As part of the deal, the investor surrendered and the company canceled a common share purchase warrant originally covering 611,111,111 warrant shares, in a securities exchange under Section 3(a)(9) of the Securities Act. In return, the outstanding balance under the loan documents is increased by $385,000; prior to the agreement, the balance due was $1,106,814.81. The agreement also waives certain covenants related to cryptocurrency and digital‑asset transactions, permanently releasing Vocodia from obligations on the use of proceeds for such activities.
Positive
- None.
Negative
- Existing defaults and SEC reporting lapses: Vocodia is in default under its senior secured convertible note, including failing to remain current with SEC reporting obligations.
- Higher secured debt burden: In exchange for canceling a warrant for 611,111,111 shares, the outstanding loan balance is increased by $385,000 on top of a prior $1,106,814.81 due.
Insights
Vocodia discloses loan defaults, secures conditional forbearance, and increases debt.

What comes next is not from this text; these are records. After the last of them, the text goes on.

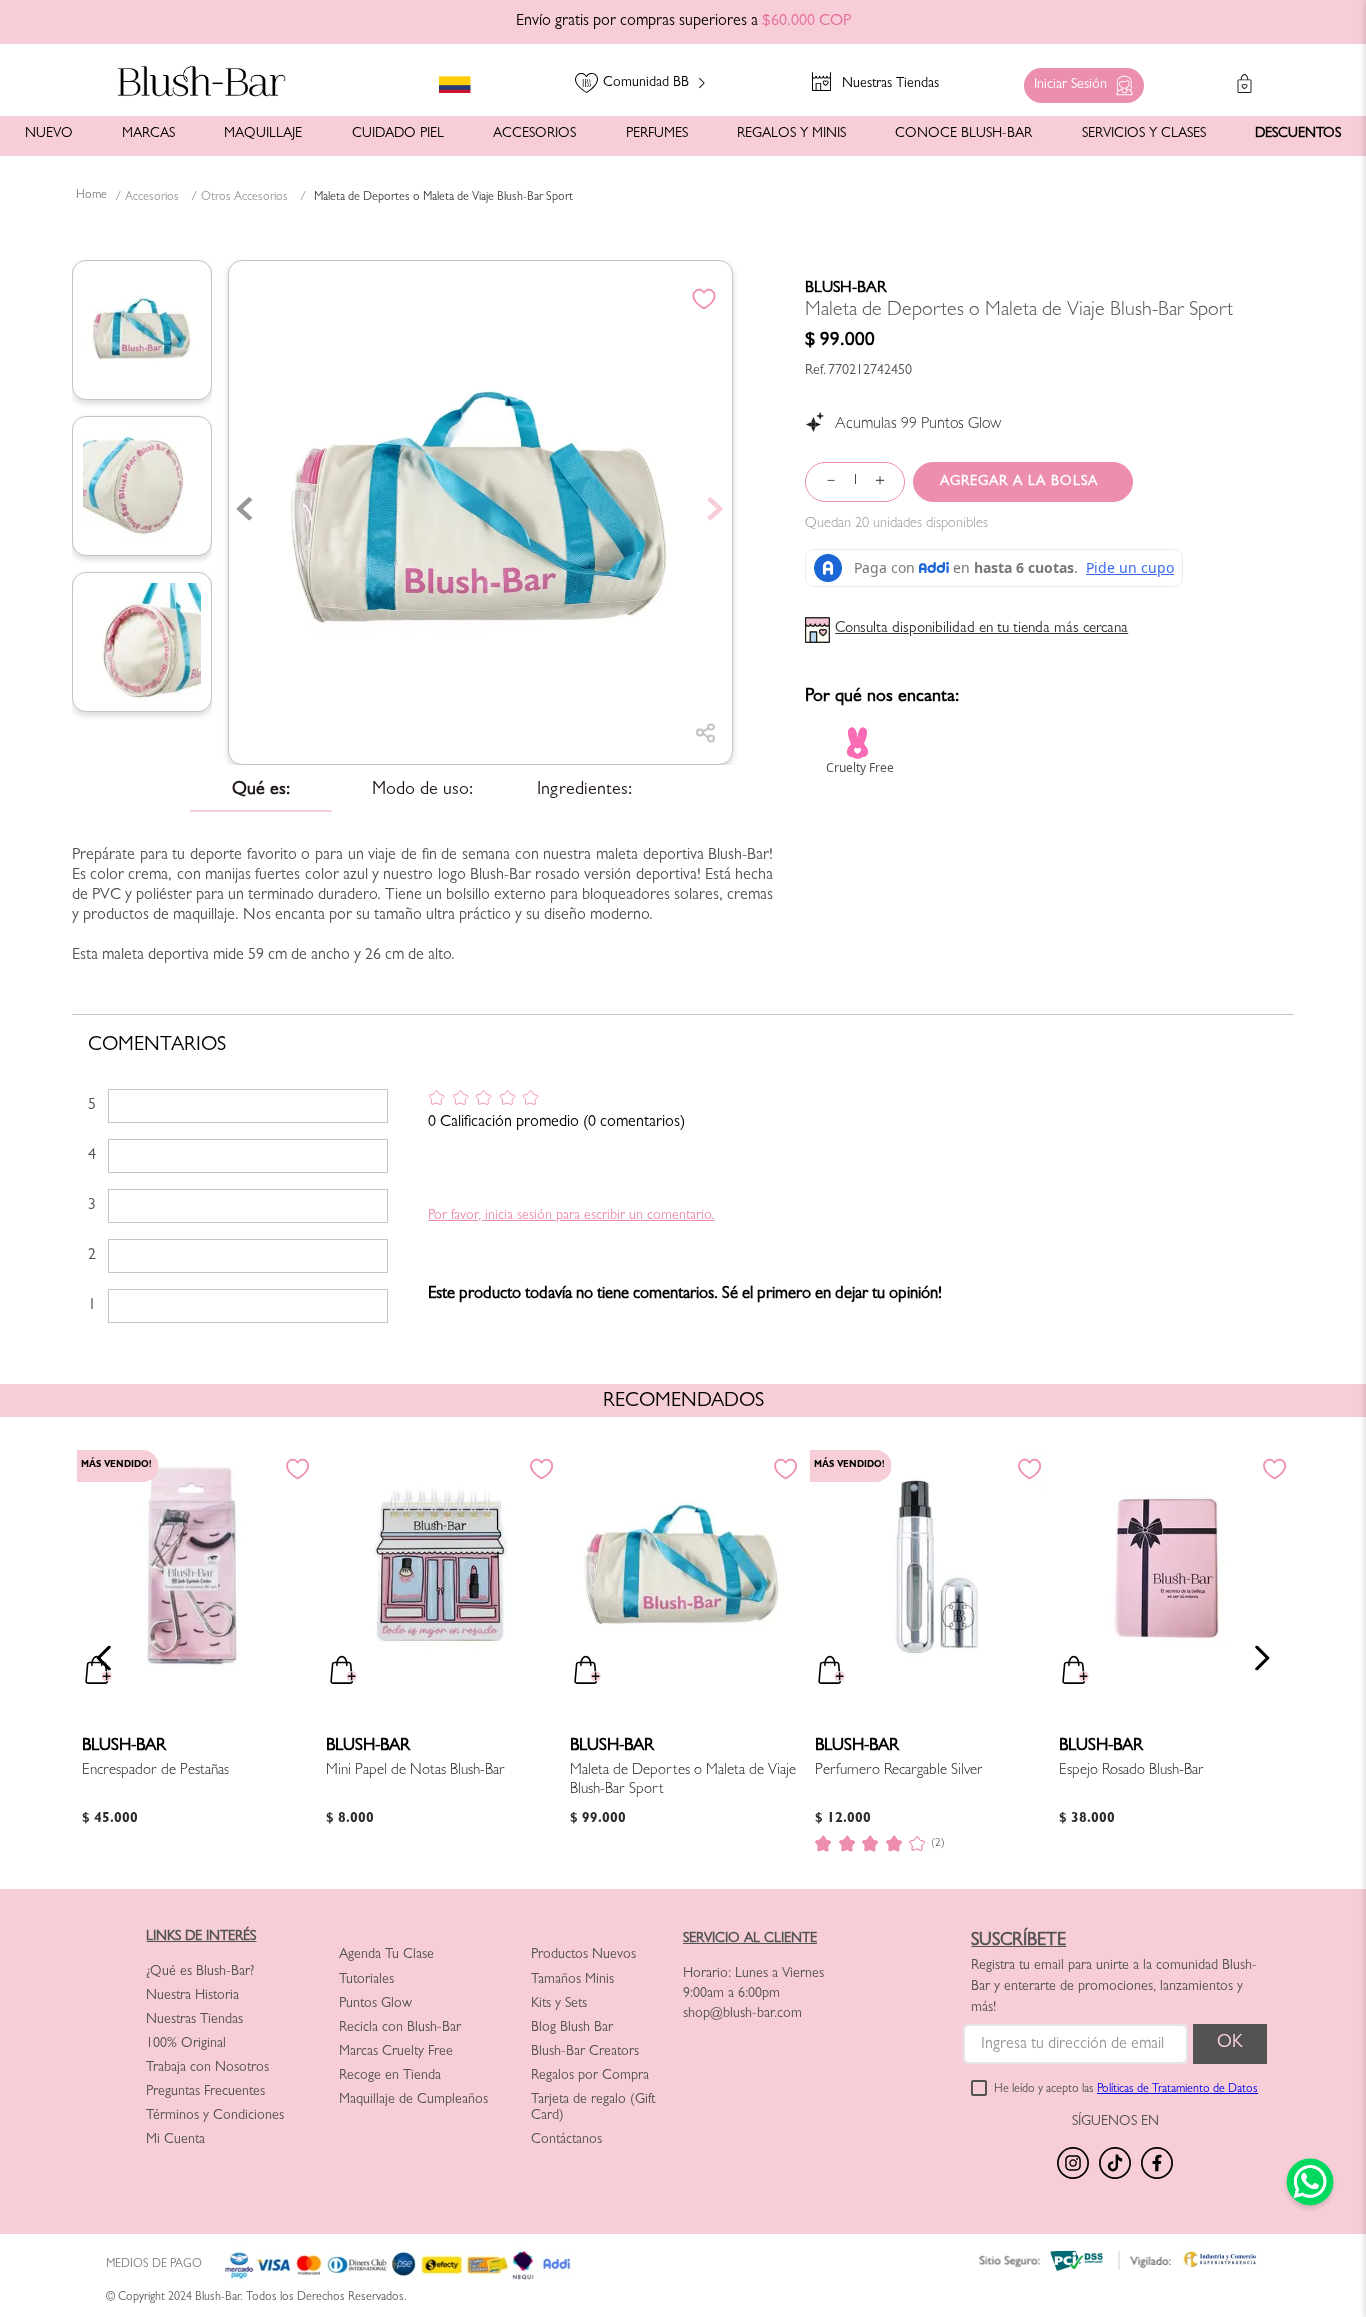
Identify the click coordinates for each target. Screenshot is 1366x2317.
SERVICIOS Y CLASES (1144, 134)
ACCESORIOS (534, 134)
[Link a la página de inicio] (91, 197)
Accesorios (152, 198)
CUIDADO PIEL (398, 134)
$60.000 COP (806, 22)
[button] (1079, 80)
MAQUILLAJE (263, 134)
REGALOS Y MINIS (791, 134)
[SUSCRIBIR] (1230, 2044)
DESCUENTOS (1298, 134)
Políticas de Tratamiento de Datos (1177, 2090)
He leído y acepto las (1126, 2090)
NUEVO (49, 134)
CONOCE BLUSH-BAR (963, 134)
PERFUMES (657, 134)
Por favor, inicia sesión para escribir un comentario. (571, 1216)
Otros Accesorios (244, 198)
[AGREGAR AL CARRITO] (1023, 482)
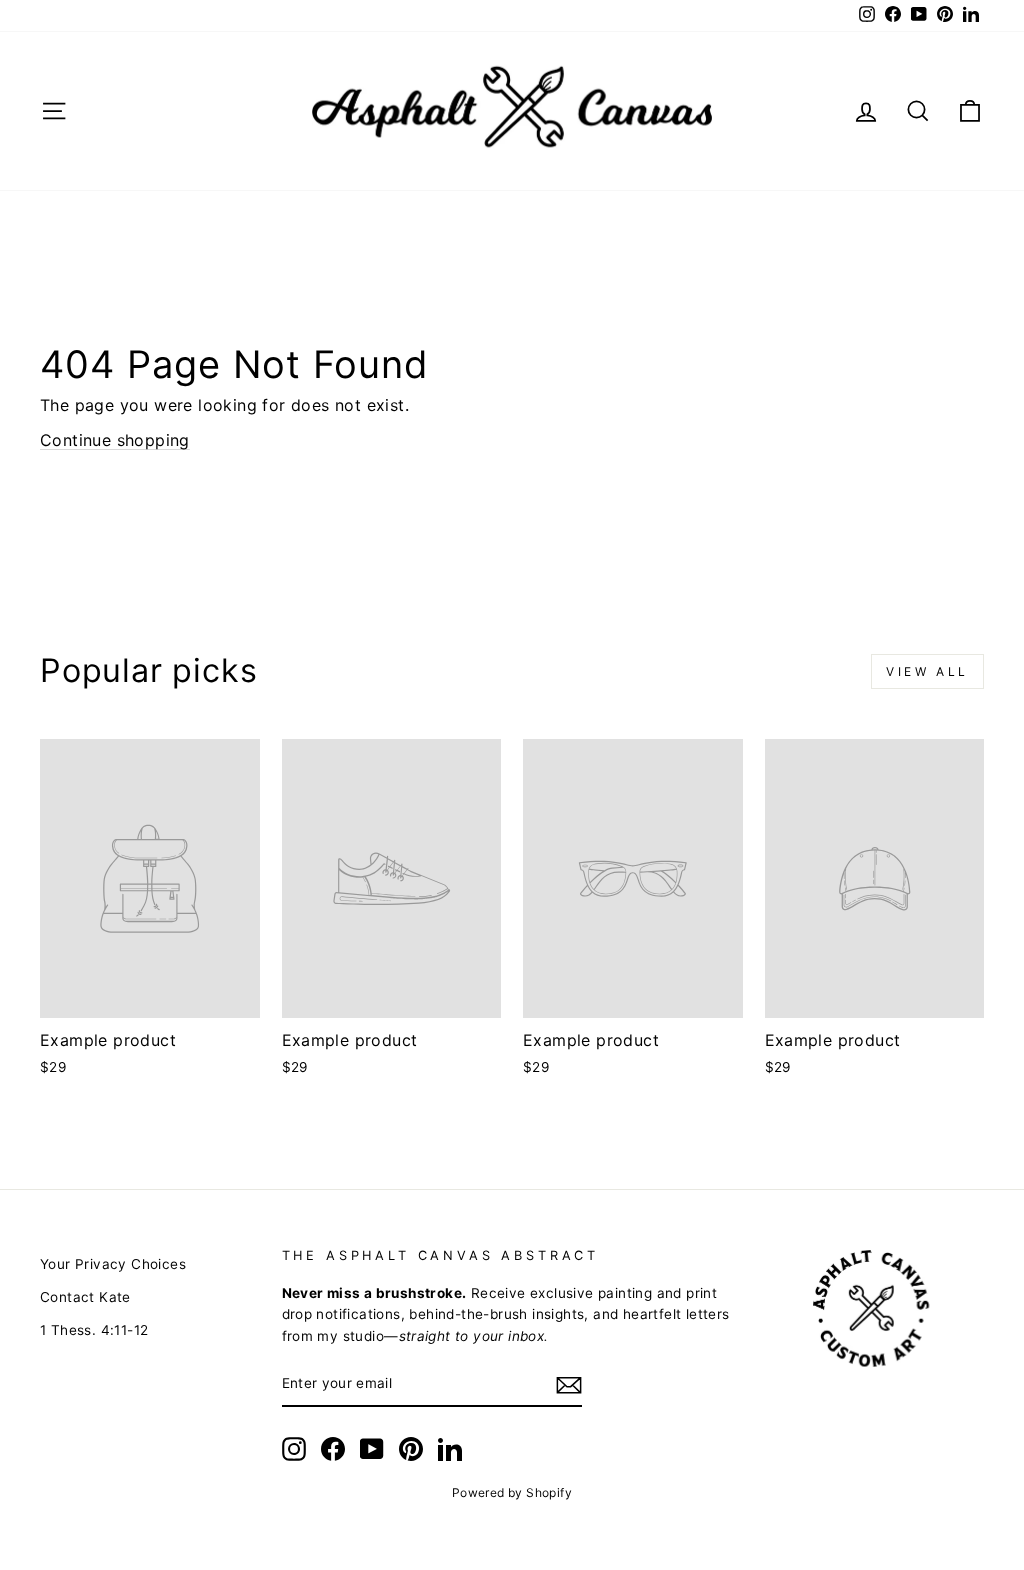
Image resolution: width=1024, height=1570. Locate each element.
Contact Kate (85, 1297)
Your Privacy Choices (113, 1264)
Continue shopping (115, 440)
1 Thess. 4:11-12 (94, 1330)
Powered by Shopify (512, 1492)
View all (927, 671)
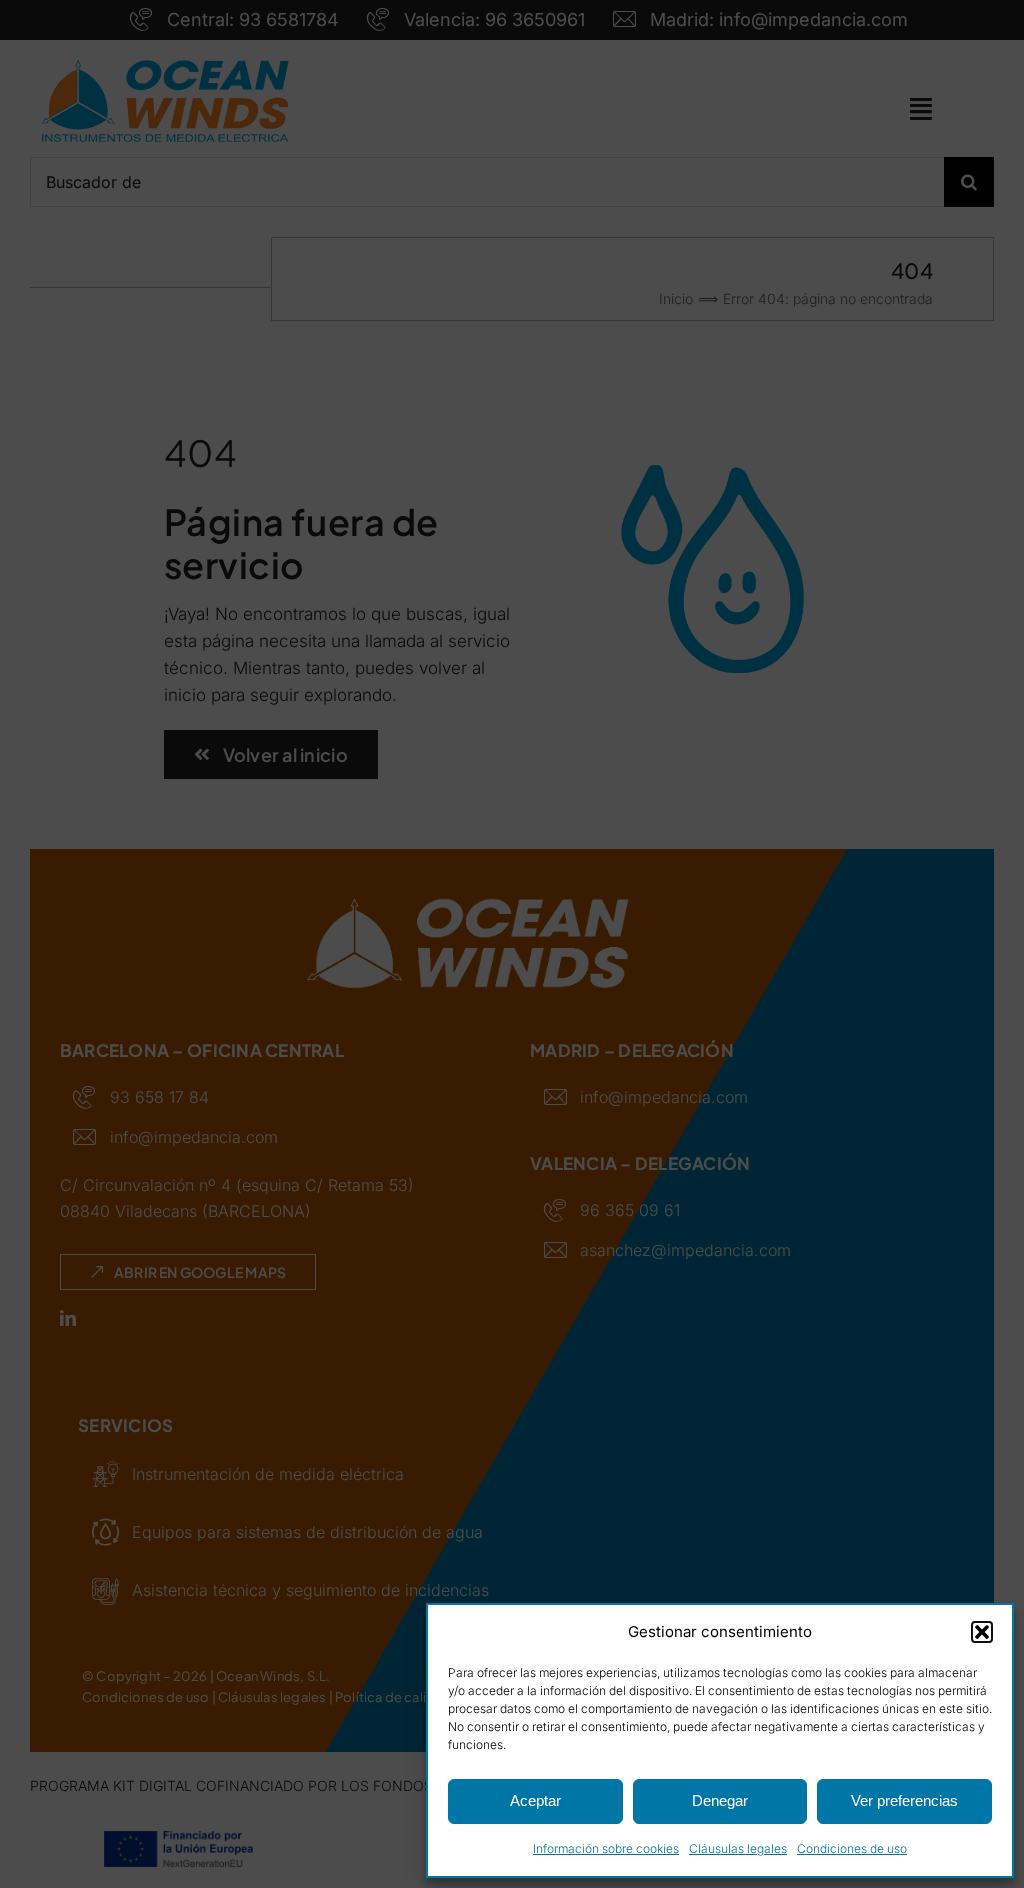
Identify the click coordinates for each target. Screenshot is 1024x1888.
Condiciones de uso (852, 1848)
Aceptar (535, 1800)
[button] (982, 1632)
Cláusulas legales (738, 1848)
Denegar (720, 1800)
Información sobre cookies (606, 1848)
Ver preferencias (904, 1800)
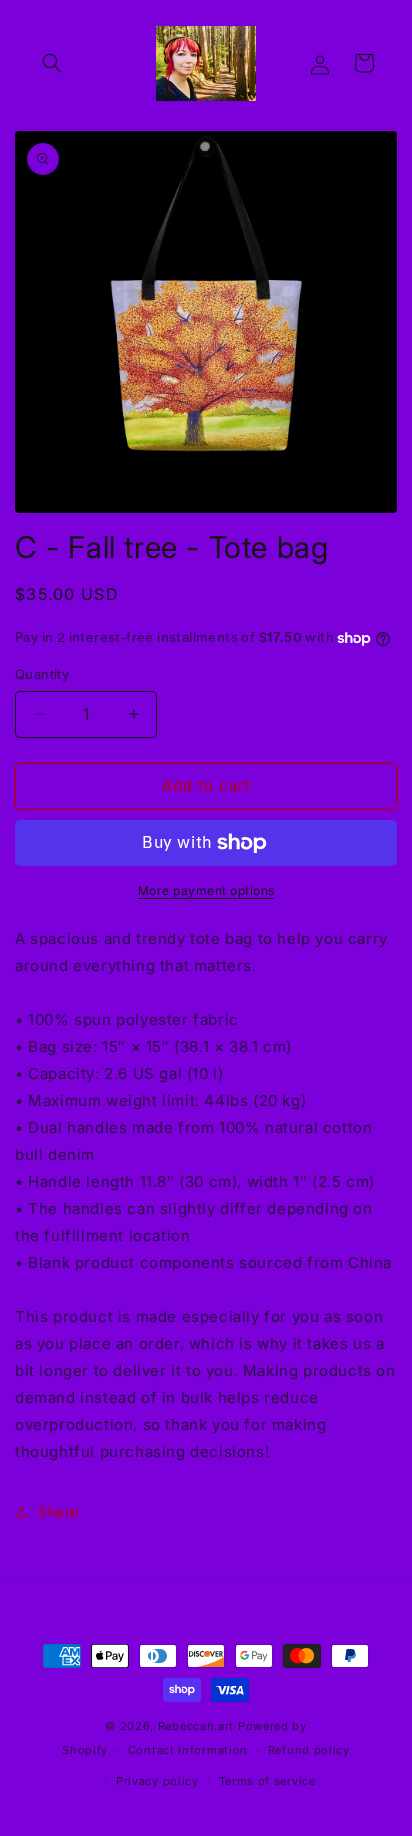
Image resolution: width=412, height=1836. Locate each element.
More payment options (206, 890)
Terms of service (267, 1781)
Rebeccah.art (198, 1726)
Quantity (42, 674)
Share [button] (58, 1511)
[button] (52, 63)
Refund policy (309, 1750)
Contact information (188, 1750)
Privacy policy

Vocodia Holdings Corp. has entered into a Forbearance and Warrant Exchange Agreement with Eleven 11 Management LLC after defaults under its senior secured convertible note, including not staying current with SEC reporting. The investor agrees to forbear from enforcing remedies if the company becomes fully current in its SEC filings within 30 days of the agreement’s effective date, with interest accruing at the non‑default rate and no monitoring fees or collateral collection actions during this period.
The agreement cancels a warrant for 611,111,111 common shares in exchange for increasing the outstanding loan balance by $385,000, on top of a prior balance of $1,106,814.81. This indicates financial strain, as the company trades a large potential equity overhang for additional secured debt. The agreement also waives covenants on cryptocurrency and digital‑asset use of proceeds, simplifying those obligations but not changing the immediate leverage or default backdrop.